We have a custom use case, for which we implemented our own layer in java. But we concluded that it was more or less same as record layer and we are now evaluating record layer.
The first hurdle we have hit is that bulk migration (terabytes) of data via Record Layer is really slow.
Here are details of calls taking a lot of time:
In our own implementation, we initialized a table without any index, migrated data fully and then created indexes later on (if required).
In our implementation, population of a table without any indexes only performed set() operation and no get() operation. We relied on the fact that our (custom) saveRecord() implementation will override the previous key (if present).
But in record Layer, saveRecord() API performs get() to get oldRecord and then set() the new one. Because there are extra operations, we are now seeing slowness in migration and sometimes “transaction too old” error. In my short experience, a transaction with only set() operation is super fast and reliable.
Looking at the the saveRecord() API of record layer, even when flag existenceCheck is set as NONE, we fetch oldRecord for 2 reasons:
(1) to get splitting logic of oldRecord so that we can effectively clean it before inserting newRecord:
(2) to clear indexes corresponding to oldRecord:
For #1, if metaData.isSplitLongRecords() == false, we can safely pass previousSizeInfo as null in saveWithSplit() API.
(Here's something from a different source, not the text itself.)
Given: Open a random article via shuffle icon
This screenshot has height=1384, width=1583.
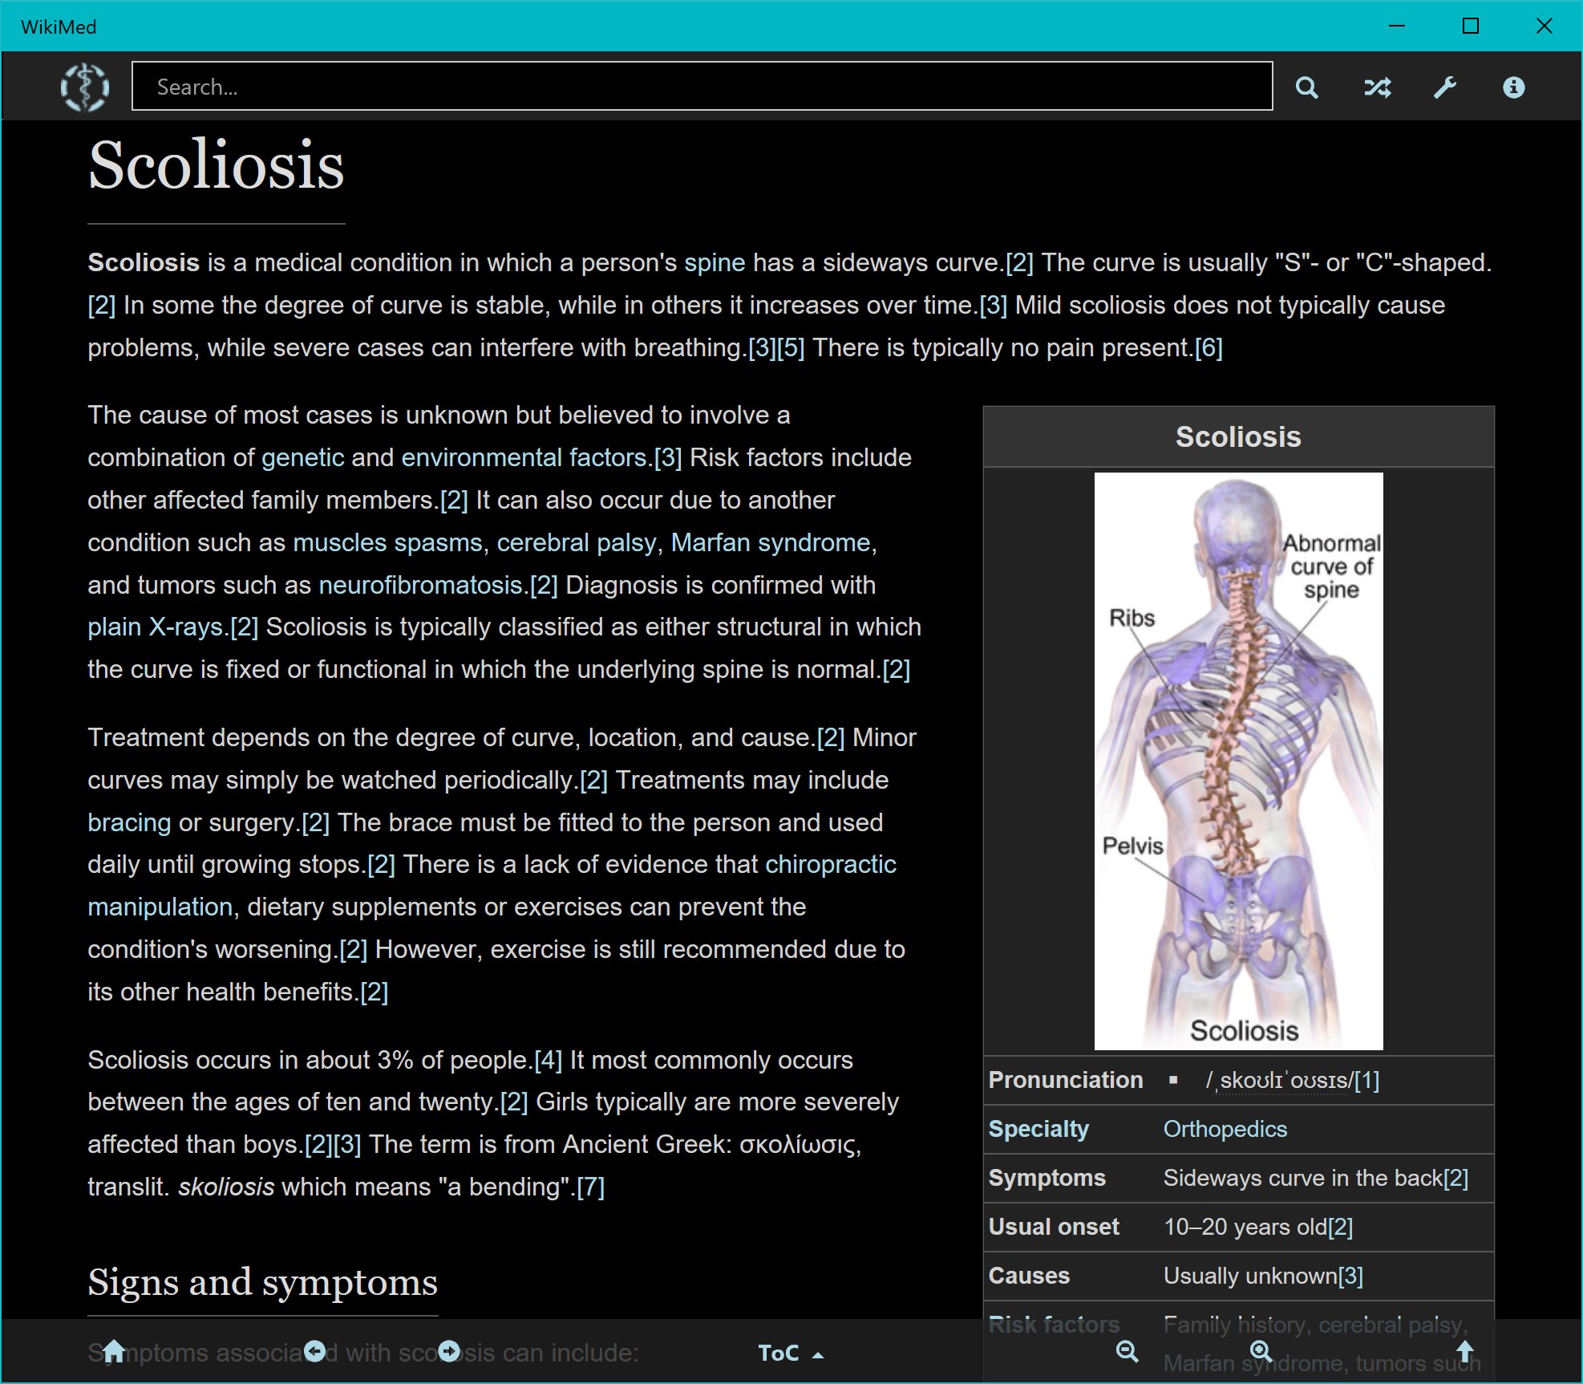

For #2, if we don’t have any secondary index on recordStore (which we get from metadata cache), we don’t need to call updateSecondaryIndexes() at all.
Is this understanding correct?
If yes, does this mean that we can avoid getting oldRecord for case when:
- existenceCheck == NONE
- metaData.isSplitLongRecords() == false
- no secondary indexes?
Are there lot of other get() calls we are doing in this workflow. If there are many other get() calls we do anyway, above optimizations might not be so useful.
Some more info:
In our custom implementation, we implemented record splitting logic as [ (key,1) -> Split1 ] format. So to cleanup a key, we did clear(range(key)), which is still better then get() operation (based on my short experience). Right now, I am not sure about the splitting logic in record layer which required oldRecord to be fetched to clear it.